Plaintiff Olegaria Canuz Ruiz De Gomez (“Plaintiff”) filed her First Amended Complaint (“FAC”) against defendants Los Angeles County Metropolitan Transportation Authority (“LACMTA”), Doe Manufacturer, and Does 1 through 20 for injuries arising from a trip and fall on a bus ramp, which allegedly began to lift as she was standing on it. The FAC sets forth four causes of action for (1) negligence against all defendants, (2) premises liability against LACMTA and Does 1 through 10, (3) common carrier liability against LACMTA and Does 1 through 10, and (4) strict liability against Doe Manufacturer and Does 11 through 20 

LACMTA moves to strike paragraph 2, lines 4-9 of the FAC, which alleges that each and every defendant were negligent in the selection and hiring of each and every other defendant as an agent and employee, and ratified the acts, omissions, and representations of each and every remaining codefendant and their employees. Plaintiff opposes the motion, and LACMTA filed a reply. 

  1. Moving Argument 

LACMTA does not dispute the bus operator involved was acting within the course and scope of his employment with LACMTA. However, LACMTA asserts that the allegations for negligent hiring and selection should be stricken because no facts were alleged to support a negligent hiring and selection theory.  

  1. Opposing Argument 

Plaintiff argues that she has not brought a cause of action for negligent hiring and/or supervision, and that paragraph 2 of the FAC is the general legal principal of agency and ratification. Plaintiff argues the language in the first cause of action is consistent with CACI for the elements of a tort asserted against the principal, ratification, and scope of employment. Further, Plaintiff argues that California is a notice pleading state.  

  1. Reply Argument 

LACMTA argues that there is no such thing as “common language” in the complaint, and that Plaintiff admits she has no intention of seeking a cause of action for negligent hiring.  

 

II. MOTION TO STRIKE 

  1. Meet and Confer 

Before filing a motion to strike, the moving party shall meet and confer in person or by telephone with the party who has filed the pleading subject to the motion to strike and file a declaration detailing their meet and confer efforts. (Code Civ. Proc., § 435.5(a).)  

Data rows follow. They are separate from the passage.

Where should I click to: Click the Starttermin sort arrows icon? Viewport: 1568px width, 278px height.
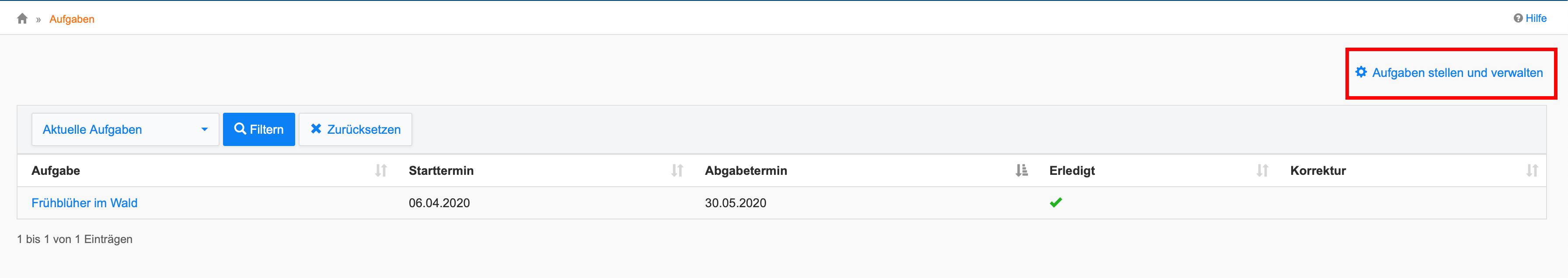pos(677,171)
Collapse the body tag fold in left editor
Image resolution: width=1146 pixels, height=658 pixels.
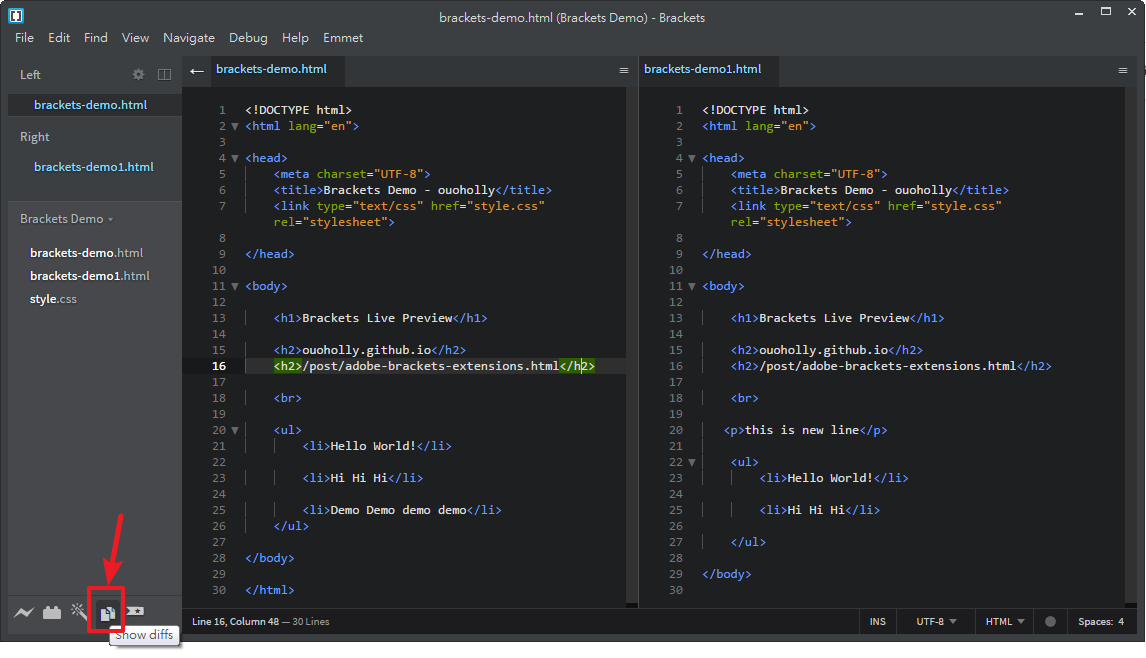pyautogui.click(x=235, y=286)
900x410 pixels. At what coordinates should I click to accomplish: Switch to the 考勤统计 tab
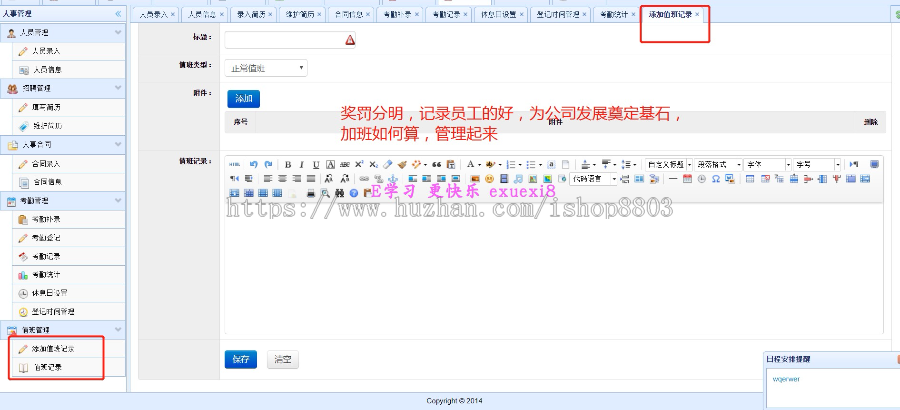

The Court finds LACMTA has fulfilled this requirement. (Su Decl. ¶ 5.) 

 

  1. Legal Standard 

The court may, upon a motion, or at any time in its discretion, and upon terms it deems proper, strike any irrelevant, false, or improper matter inserted in any pleading. (Code Civ. Proc., § 436, subd. (a); Stafford v. Shultz (1954) 42 Cal.2d 767, 782 [“Matter in a pleading which is not essential to the claim is surplusage; probative facts are surplusage and may be stricken out or disregarded”].) The court may also strike all or any part of any pleading not drawn or filed in conformity with California law, a court rule, or an order of the court.  (Code Civ. Proc., § 436, subd. (b).) The grounds for moving to strike must appear on the face of the pleading or by way of judicial notice. (Code Civ. Proc., § 437.) 

 

  1. Discussion 

Here, the language containing the allegation that each defendant “was negligent in the selection and hiring of each and every other defendant” is contained within the first cause of action for negligence. Plaintiff’s assertion that California is a notice pleading jurisdiction is incorrect. California is a fact pleading jurisdiction, not a notice pleading jurisdiction like the federal courts, such that merely putting an opposing party on notice is not sufficient. (Bach v. County of Butte (1983) 147 Cal.App.3d 554, 561; see Diodes, Inc. v. Franzen (1968) 260 Cal.App.2d 244, 250.) Further, Plaintiff refers to CACI 3701, 3710, 3720 in support of the language, though none of the referred jury instructions published by the Judicial council of California contain any elements with language of negligent selection and hiring.  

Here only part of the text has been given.